■ **Requirements**
Which lines in the listing below contain the string "this"? List every one of them, copied in full.

******************************

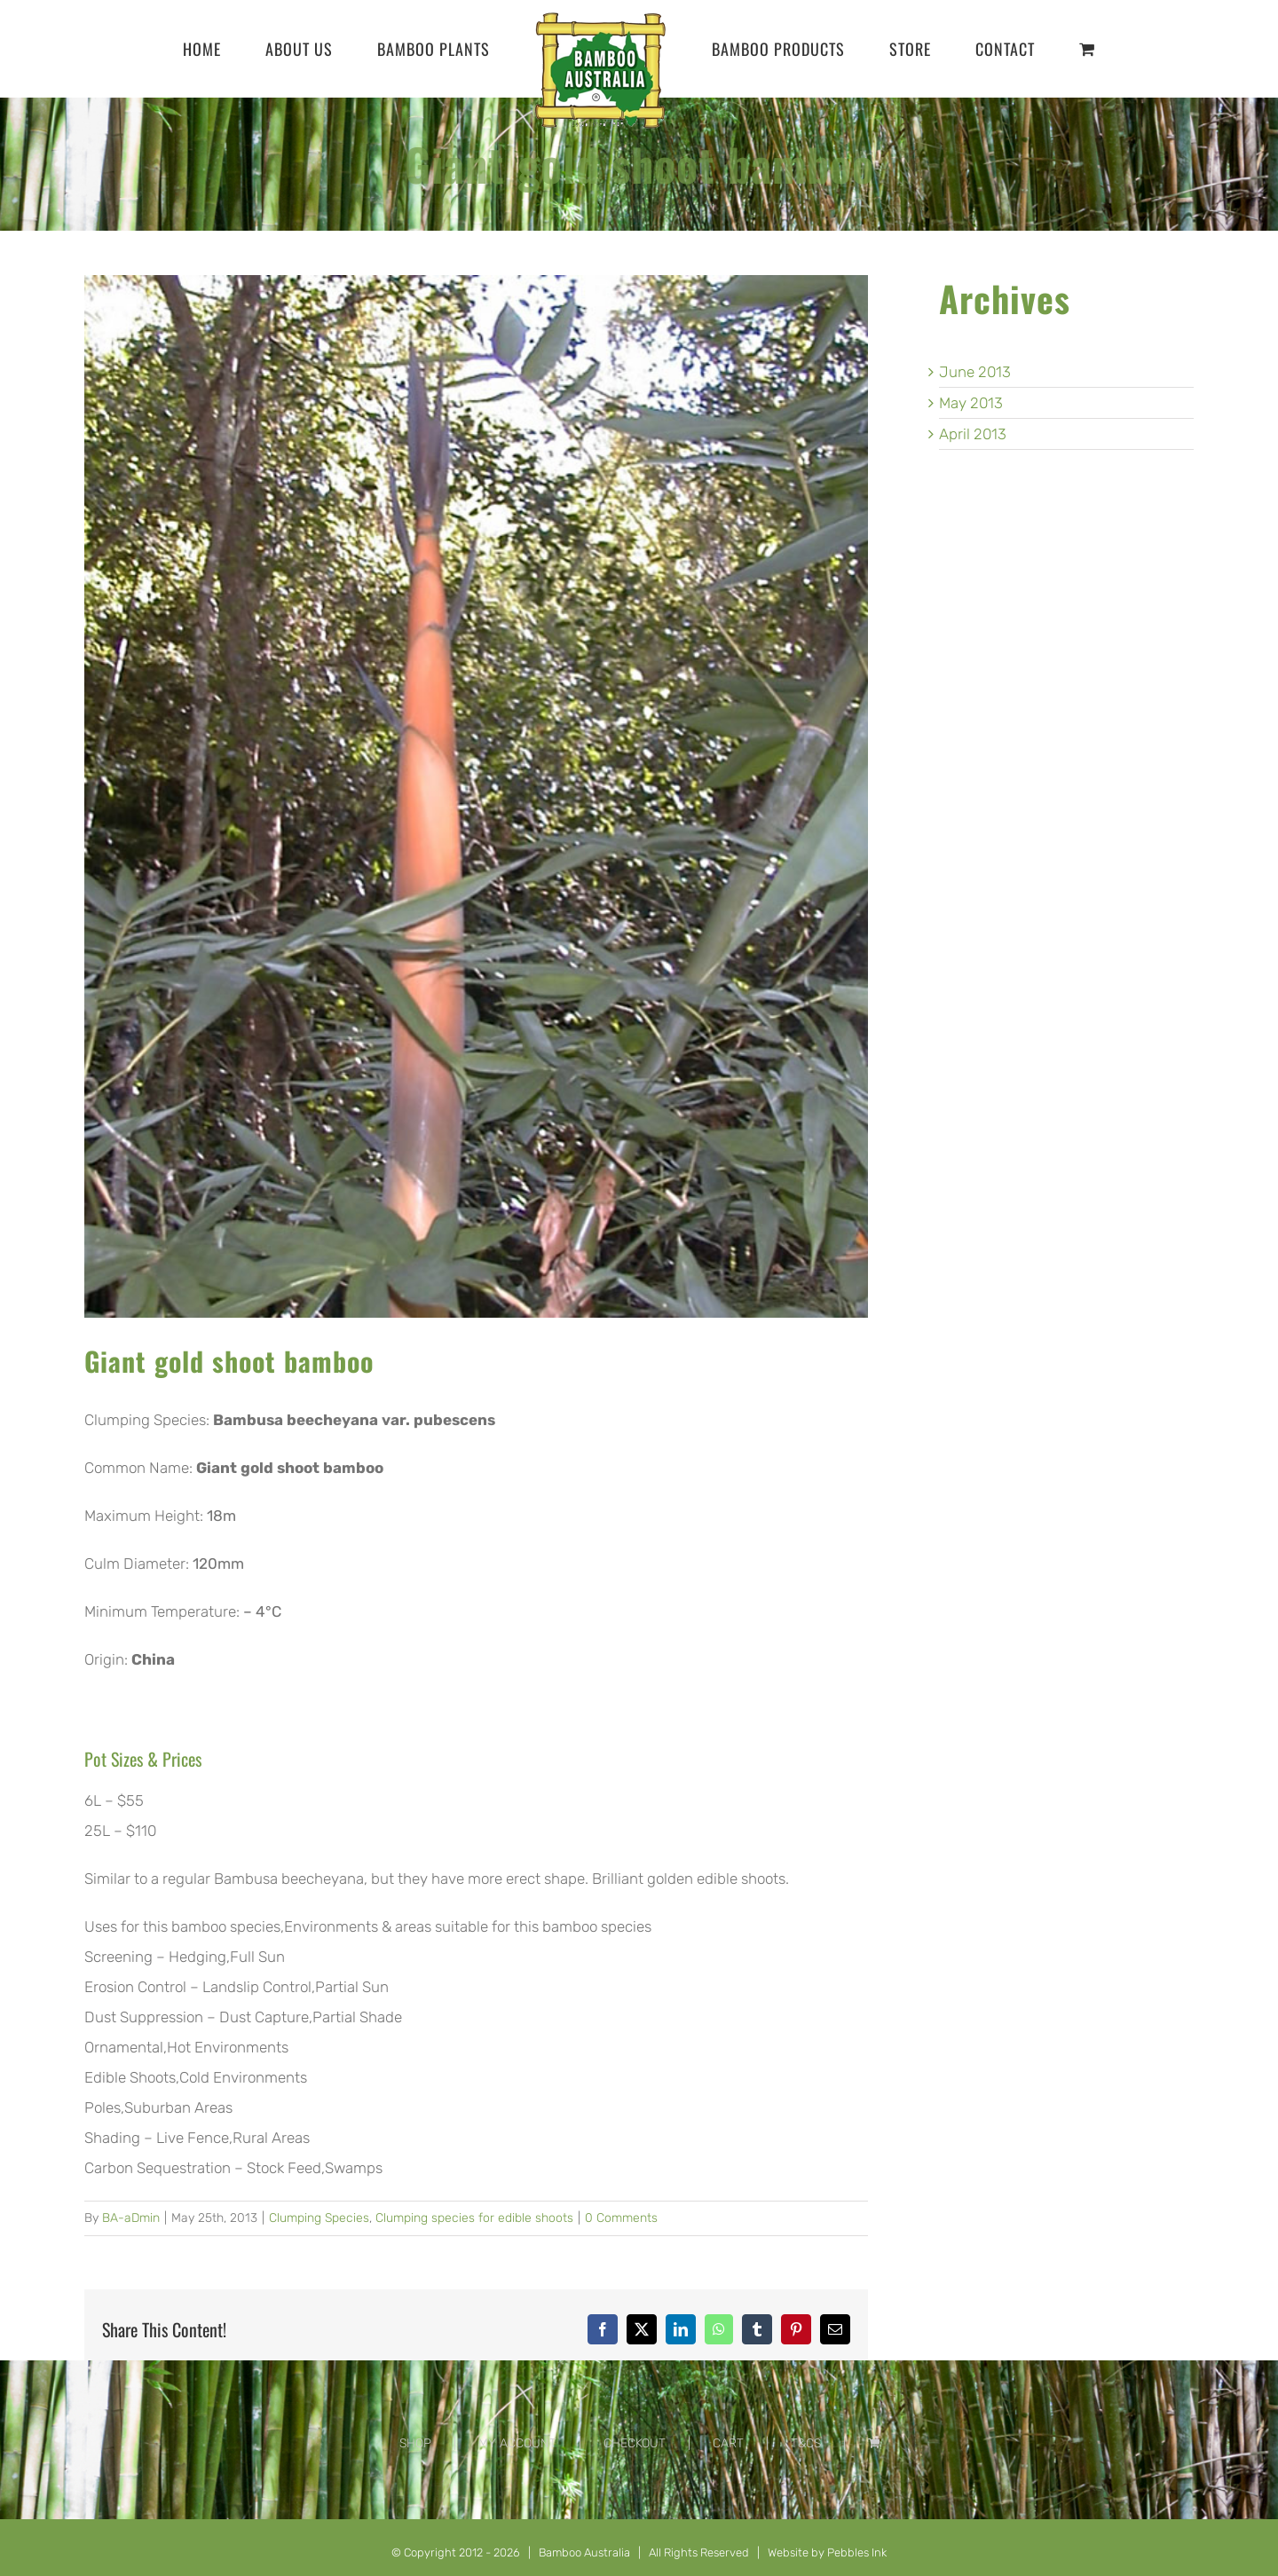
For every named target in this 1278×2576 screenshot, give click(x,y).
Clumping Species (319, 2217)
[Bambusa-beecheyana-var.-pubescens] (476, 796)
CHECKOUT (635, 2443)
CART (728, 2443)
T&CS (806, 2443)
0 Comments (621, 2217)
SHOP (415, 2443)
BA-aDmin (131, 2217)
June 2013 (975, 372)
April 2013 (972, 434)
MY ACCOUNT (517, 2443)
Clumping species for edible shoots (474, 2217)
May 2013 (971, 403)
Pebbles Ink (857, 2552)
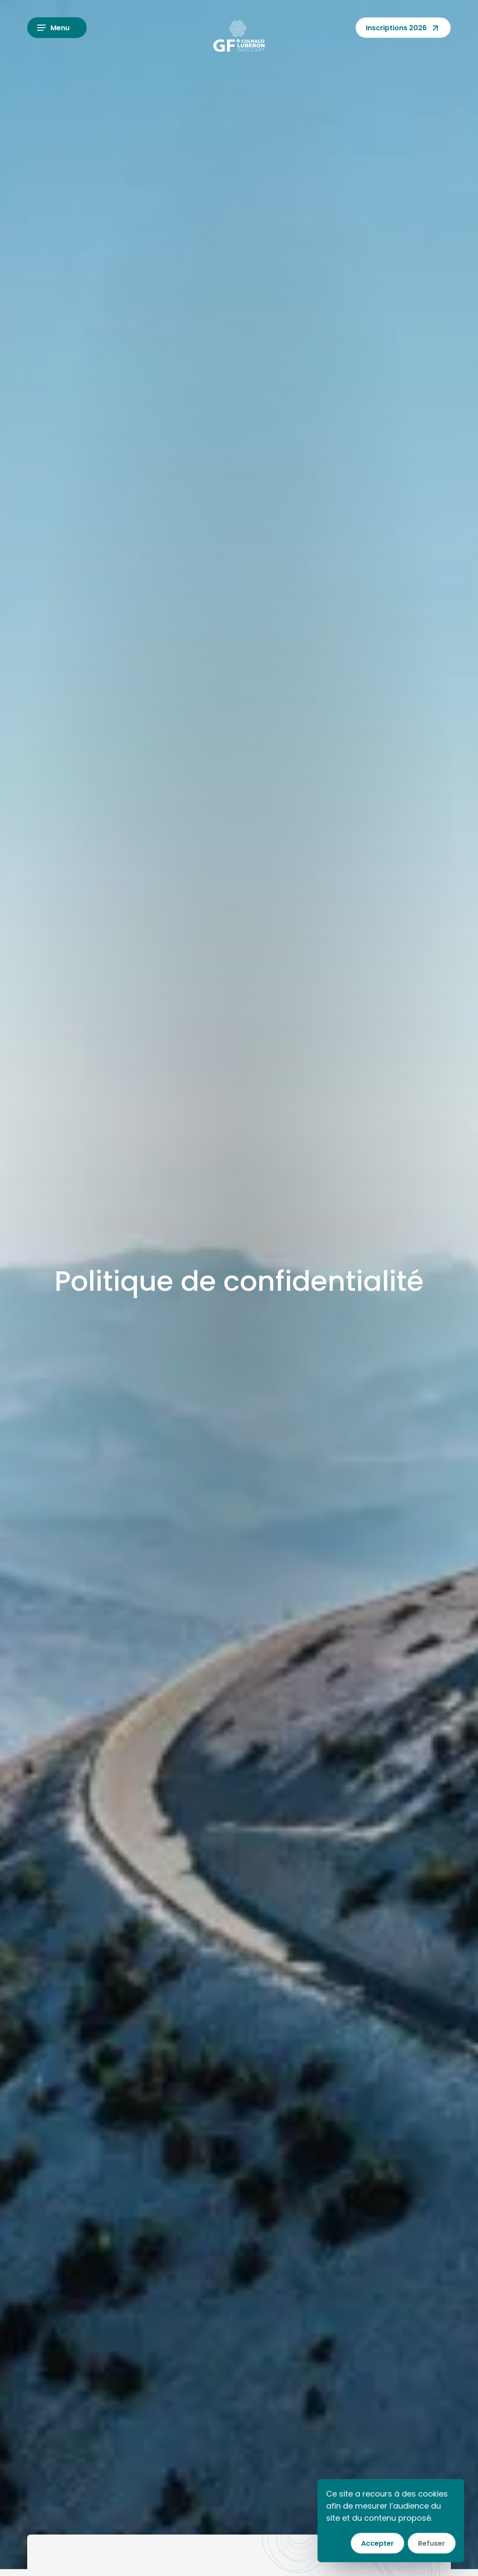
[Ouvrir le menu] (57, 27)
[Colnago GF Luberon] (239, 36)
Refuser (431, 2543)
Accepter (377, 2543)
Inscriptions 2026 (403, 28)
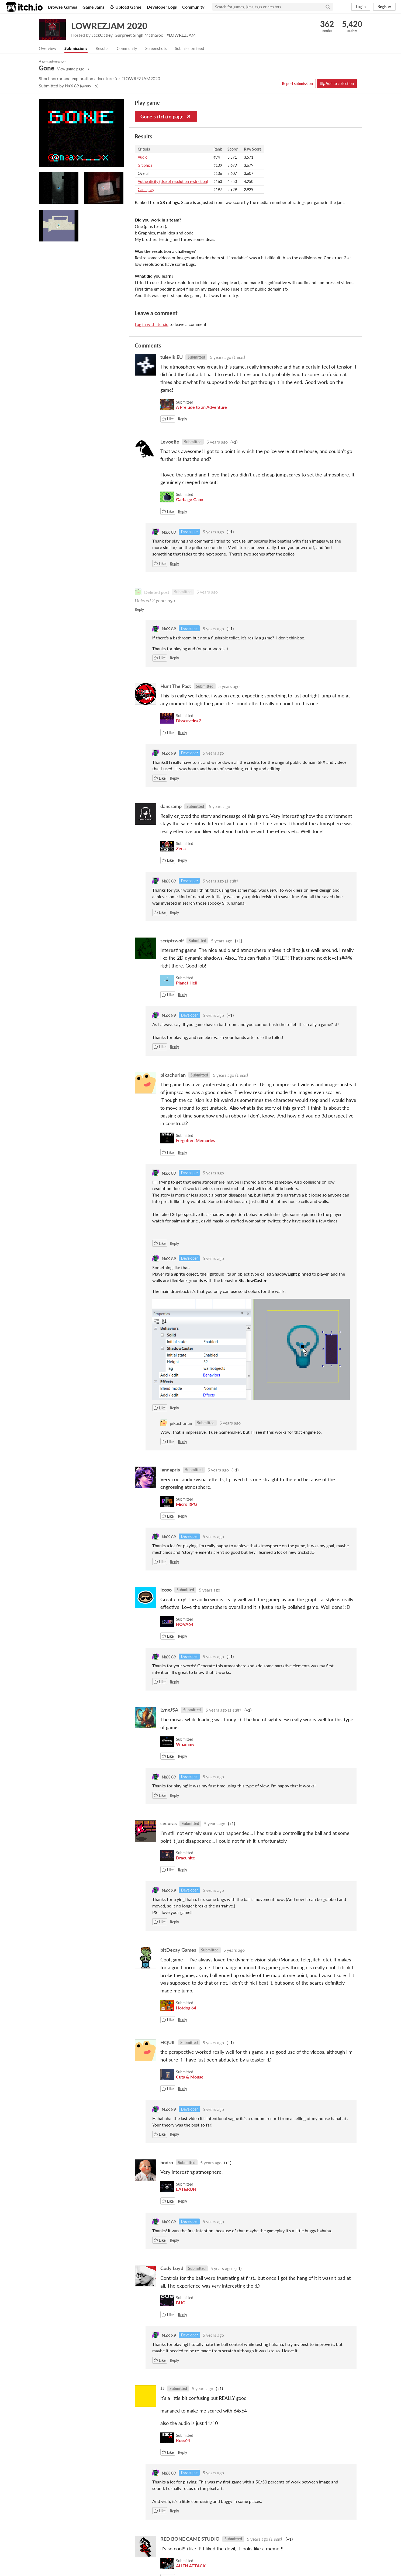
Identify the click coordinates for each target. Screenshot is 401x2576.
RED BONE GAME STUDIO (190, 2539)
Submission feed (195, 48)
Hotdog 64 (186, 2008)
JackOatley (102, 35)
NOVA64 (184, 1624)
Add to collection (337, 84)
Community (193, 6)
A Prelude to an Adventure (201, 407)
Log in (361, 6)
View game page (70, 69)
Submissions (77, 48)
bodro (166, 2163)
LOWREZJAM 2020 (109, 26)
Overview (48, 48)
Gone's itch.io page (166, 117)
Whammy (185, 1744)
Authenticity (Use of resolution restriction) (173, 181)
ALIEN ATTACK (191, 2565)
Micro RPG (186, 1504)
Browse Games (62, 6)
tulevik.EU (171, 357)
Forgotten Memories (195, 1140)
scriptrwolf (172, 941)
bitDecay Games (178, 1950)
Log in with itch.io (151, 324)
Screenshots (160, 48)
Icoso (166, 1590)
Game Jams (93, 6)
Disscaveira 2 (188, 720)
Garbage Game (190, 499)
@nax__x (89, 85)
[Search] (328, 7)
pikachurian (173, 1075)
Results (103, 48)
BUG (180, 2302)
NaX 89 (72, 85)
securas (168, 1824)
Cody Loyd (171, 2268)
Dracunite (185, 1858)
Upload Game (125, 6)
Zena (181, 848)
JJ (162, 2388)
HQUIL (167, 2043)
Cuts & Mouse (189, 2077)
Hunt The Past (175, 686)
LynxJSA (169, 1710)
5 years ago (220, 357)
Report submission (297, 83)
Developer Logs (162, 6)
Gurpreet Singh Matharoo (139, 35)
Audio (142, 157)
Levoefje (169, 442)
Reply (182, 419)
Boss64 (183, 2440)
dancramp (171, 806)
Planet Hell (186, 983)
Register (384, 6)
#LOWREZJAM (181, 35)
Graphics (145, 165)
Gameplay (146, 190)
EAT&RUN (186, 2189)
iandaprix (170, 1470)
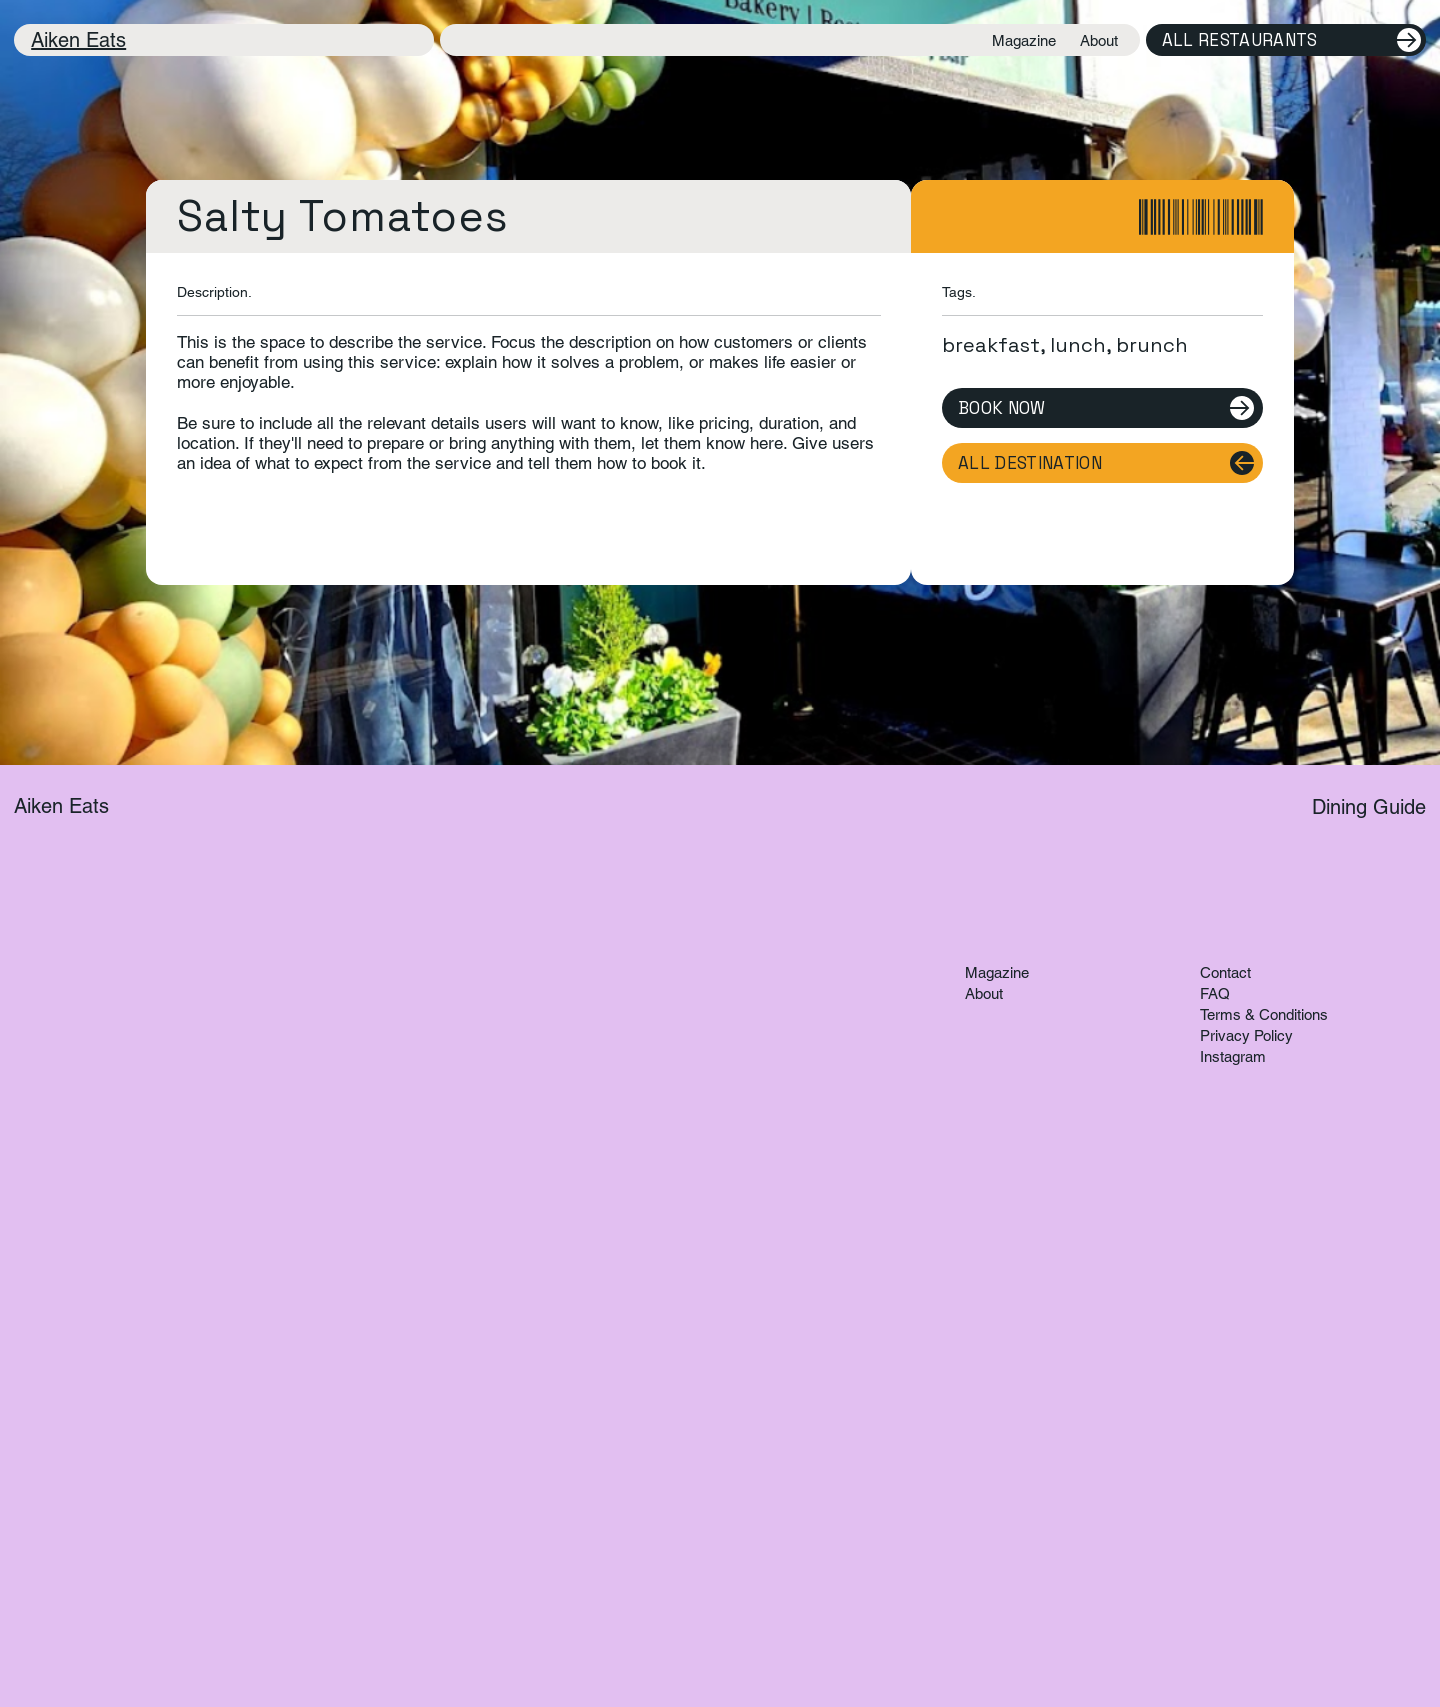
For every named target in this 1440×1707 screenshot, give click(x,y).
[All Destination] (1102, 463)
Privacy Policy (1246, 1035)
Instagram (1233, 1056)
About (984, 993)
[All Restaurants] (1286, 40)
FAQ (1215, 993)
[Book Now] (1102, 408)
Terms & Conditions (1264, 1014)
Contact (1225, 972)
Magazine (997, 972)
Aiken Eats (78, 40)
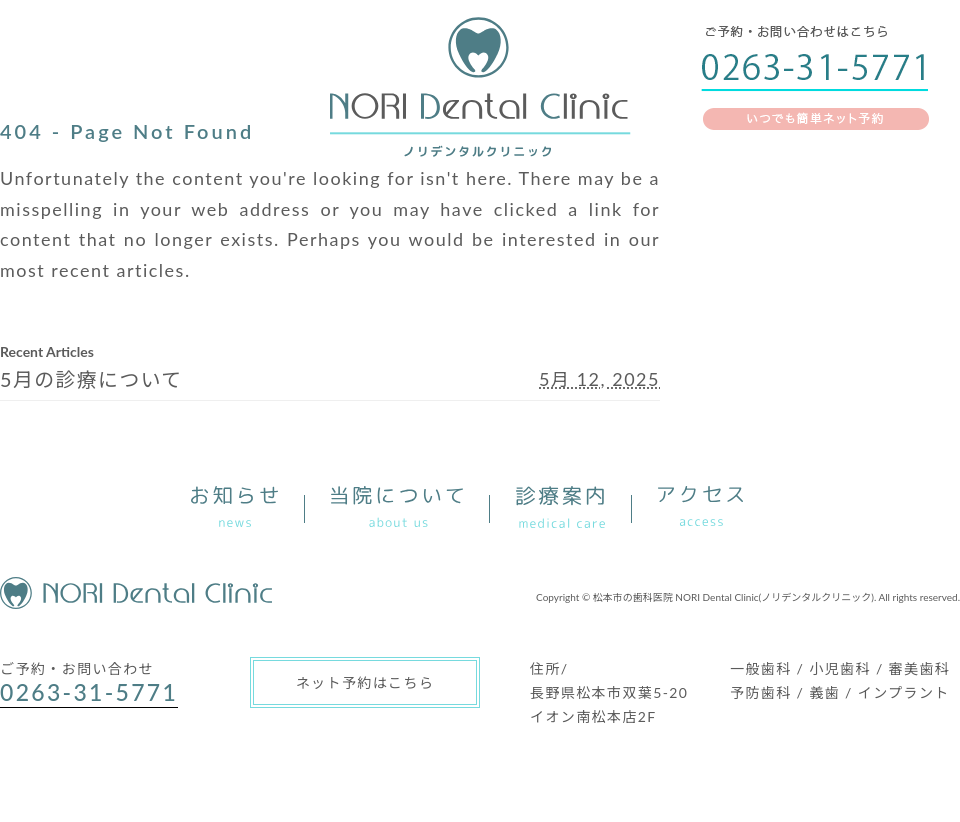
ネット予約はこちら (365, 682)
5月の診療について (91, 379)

******************************

■ **The solution**
For every named target in this 1278×2576 screenshot, give click(x,y).
For every named target in this 1440×1707 screenshot, give click(x,y).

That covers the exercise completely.